Whatever appears in the entries must be given again exactly.

Data under study: Begin

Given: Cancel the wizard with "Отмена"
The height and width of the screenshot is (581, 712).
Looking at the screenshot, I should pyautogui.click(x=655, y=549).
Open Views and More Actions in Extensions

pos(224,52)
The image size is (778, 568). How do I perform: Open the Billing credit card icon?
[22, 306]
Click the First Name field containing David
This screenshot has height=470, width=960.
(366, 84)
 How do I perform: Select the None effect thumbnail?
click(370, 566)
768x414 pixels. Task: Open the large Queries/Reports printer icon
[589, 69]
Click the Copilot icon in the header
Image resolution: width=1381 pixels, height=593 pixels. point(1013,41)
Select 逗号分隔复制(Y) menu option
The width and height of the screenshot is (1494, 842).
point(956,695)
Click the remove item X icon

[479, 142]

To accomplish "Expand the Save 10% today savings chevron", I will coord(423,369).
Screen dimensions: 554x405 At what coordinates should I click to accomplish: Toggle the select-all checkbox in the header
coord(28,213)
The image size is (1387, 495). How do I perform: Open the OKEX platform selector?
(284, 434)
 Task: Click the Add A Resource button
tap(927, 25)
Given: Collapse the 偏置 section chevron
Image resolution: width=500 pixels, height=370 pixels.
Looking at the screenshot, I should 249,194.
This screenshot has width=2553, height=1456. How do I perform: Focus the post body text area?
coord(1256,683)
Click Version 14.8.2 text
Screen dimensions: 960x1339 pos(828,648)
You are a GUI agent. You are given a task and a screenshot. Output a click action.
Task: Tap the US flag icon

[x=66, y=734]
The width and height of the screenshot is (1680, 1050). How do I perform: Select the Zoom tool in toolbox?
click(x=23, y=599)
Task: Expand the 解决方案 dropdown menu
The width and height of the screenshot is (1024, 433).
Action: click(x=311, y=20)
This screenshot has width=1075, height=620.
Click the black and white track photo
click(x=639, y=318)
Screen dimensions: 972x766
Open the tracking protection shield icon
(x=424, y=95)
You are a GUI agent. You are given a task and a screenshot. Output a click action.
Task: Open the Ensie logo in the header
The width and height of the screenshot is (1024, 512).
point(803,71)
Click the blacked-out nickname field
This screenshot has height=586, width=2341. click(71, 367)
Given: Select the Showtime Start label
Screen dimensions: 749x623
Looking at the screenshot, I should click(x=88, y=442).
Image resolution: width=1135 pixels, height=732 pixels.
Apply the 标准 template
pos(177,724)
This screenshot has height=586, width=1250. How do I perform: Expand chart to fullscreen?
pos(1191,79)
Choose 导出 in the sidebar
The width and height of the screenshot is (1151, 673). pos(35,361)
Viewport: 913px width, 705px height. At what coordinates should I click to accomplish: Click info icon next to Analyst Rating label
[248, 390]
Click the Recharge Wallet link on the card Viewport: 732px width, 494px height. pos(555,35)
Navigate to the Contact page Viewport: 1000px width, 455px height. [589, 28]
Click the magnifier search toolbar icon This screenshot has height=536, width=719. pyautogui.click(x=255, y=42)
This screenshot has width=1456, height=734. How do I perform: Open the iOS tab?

Data under study: End

(Reply to the task)
Given: Cancel the wizard with "Отмена"
The height and width of the screenshot is (581, 712).
Looking at the screenshot, I should pyautogui.click(x=655, y=549).
Open Views and More Actions in Extensions

pos(224,52)
The image size is (778, 568). How do I perform: Open the Billing credit card icon?
[22, 306]
Click the First Name field containing David
This screenshot has height=470, width=960.
(366, 84)
 How do I perform: Select the None effect thumbnail?
click(370, 566)
768x414 pixels. Task: Open the large Queries/Reports printer icon
[589, 69]
Click the Copilot icon in the header
Image resolution: width=1381 pixels, height=593 pixels. point(1013,41)
Select 逗号分隔复制(Y) menu option
The width and height of the screenshot is (1494, 842).
point(956,695)
Click the remove item X icon

[479, 142]

To accomplish "Expand the Save 10% today savings chevron", I will coord(423,369).
Screen dimensions: 554x405 At what coordinates should I click to accomplish: Toggle the select-all checkbox in the header
coord(28,213)
The image size is (1387, 495). How do I perform: Open the OKEX platform selector?
(284, 434)
 Task: Click the Add A Resource button
tap(927, 25)
Given: Collapse the 偏置 section chevron
Image resolution: width=500 pixels, height=370 pixels.
Looking at the screenshot, I should 249,194.
This screenshot has width=2553, height=1456. How do I perform: Focus the post body text area?
coord(1256,683)
Click Version 14.8.2 text
Screen dimensions: 960x1339 pos(828,648)
You are a GUI agent. You are given a task and a screenshot. Output a click action.
Task: Tap the US flag icon

[x=66, y=734]
The width and height of the screenshot is (1680, 1050). How do I perform: Select the Zoom tool in toolbox?
click(x=23, y=599)
Task: Expand the 解决方案 dropdown menu
The width and height of the screenshot is (1024, 433).
Action: click(x=311, y=20)
This screenshot has width=1075, height=620.
Click the black and white track photo
click(x=639, y=318)
Screen dimensions: 972x766
Open the tracking protection shield icon
(x=424, y=95)
You are a GUI agent. You are given a task and a screenshot. Output a click action.
Task: Open the Ensie logo in the header
The width and height of the screenshot is (1024, 512).
point(803,71)
Click the blacked-out nickname field
This screenshot has height=586, width=2341. click(71, 367)
Given: Select the Showtime Start label
Screen dimensions: 749x623
Looking at the screenshot, I should click(x=88, y=442).
Image resolution: width=1135 pixels, height=732 pixels.
Apply the 标准 template
pos(177,724)
This screenshot has height=586, width=1250. How do I perform: Expand chart to fullscreen?
pos(1191,79)
Choose 导出 in the sidebar
The width and height of the screenshot is (1151, 673). pos(35,361)
Viewport: 913px width, 705px height. At what coordinates should I click to accomplish: Click info icon next to Analyst Rating label
[248, 390]
Click the Recharge Wallet link on the card Viewport: 732px width, 494px height. pos(555,35)
Navigate to the Contact page Viewport: 1000px width, 455px height. [589, 28]
Click the magnifier search toolbar icon This screenshot has height=536, width=719. pyautogui.click(x=255, y=42)
This screenshot has width=1456, height=734. How do I perform: Open the iOS tab?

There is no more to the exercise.